### What needs to be done
Rewrite the material below, swapping "Task" for "Instruction" and keeping everything else identical. Omit the pictures from your answer.
-- START Dataset extract --
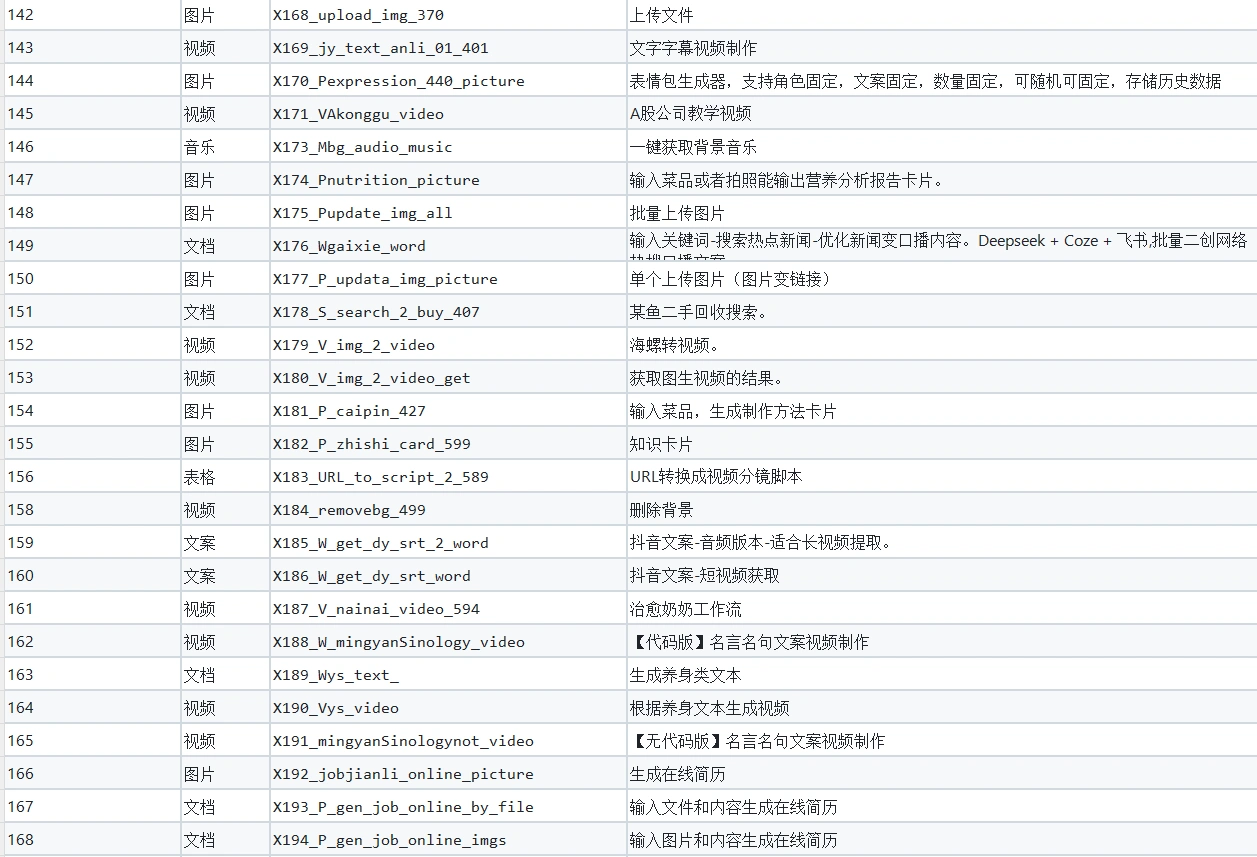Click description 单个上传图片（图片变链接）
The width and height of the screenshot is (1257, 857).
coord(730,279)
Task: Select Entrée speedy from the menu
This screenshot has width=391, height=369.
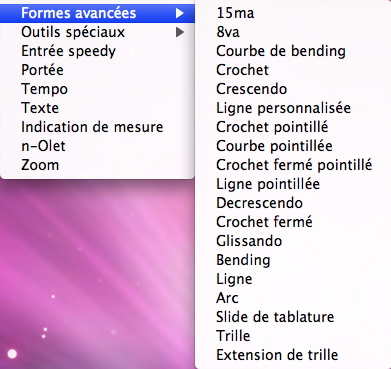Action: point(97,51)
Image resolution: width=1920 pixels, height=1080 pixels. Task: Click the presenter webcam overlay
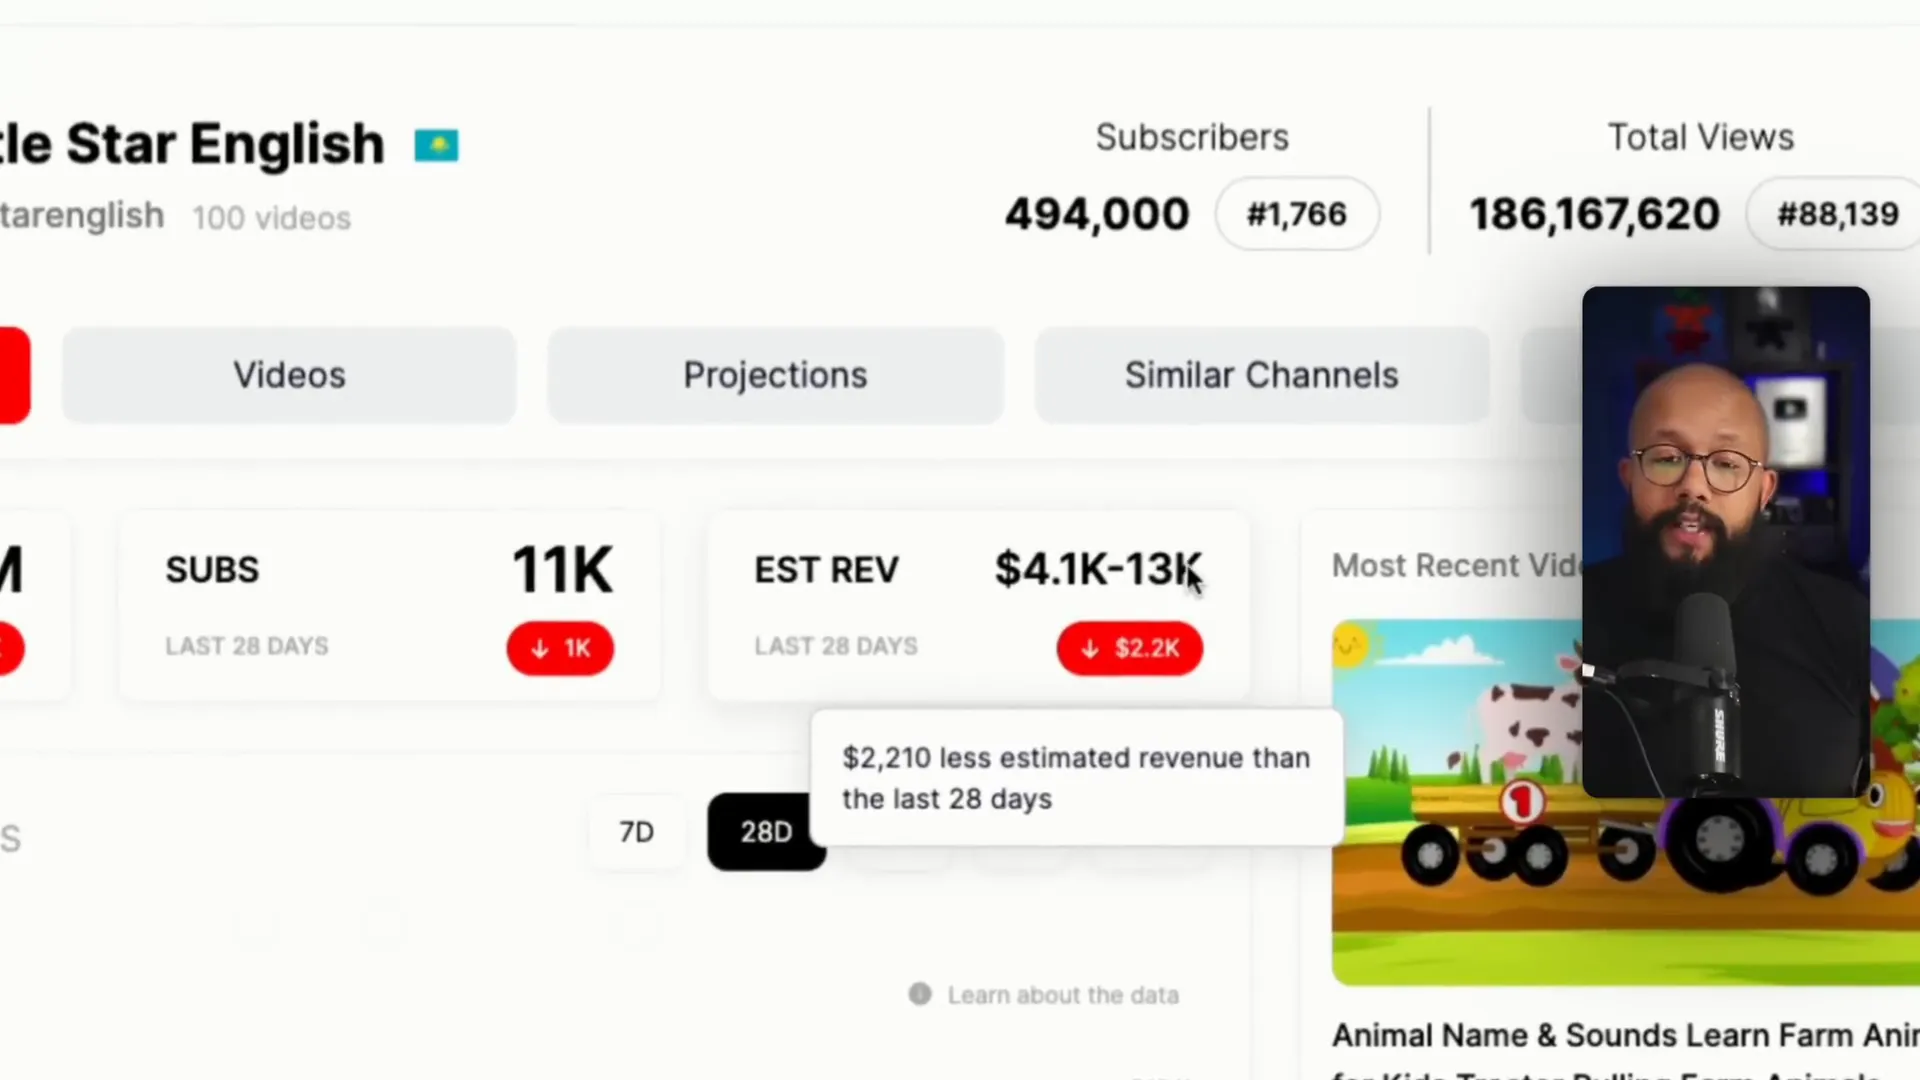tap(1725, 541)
-- END Dataset extract --
### Answer below
Click description 单个上传图片（图片变链接）
The width and height of the screenshot is (1257, 857).
coord(730,279)
Instruction: Select Entrée speedy from the menu
This screenshot has width=391, height=369.
Action: point(97,51)
Image resolution: width=1920 pixels, height=1080 pixels. Instruction: Click the presenter webcam overlay
tap(1725, 541)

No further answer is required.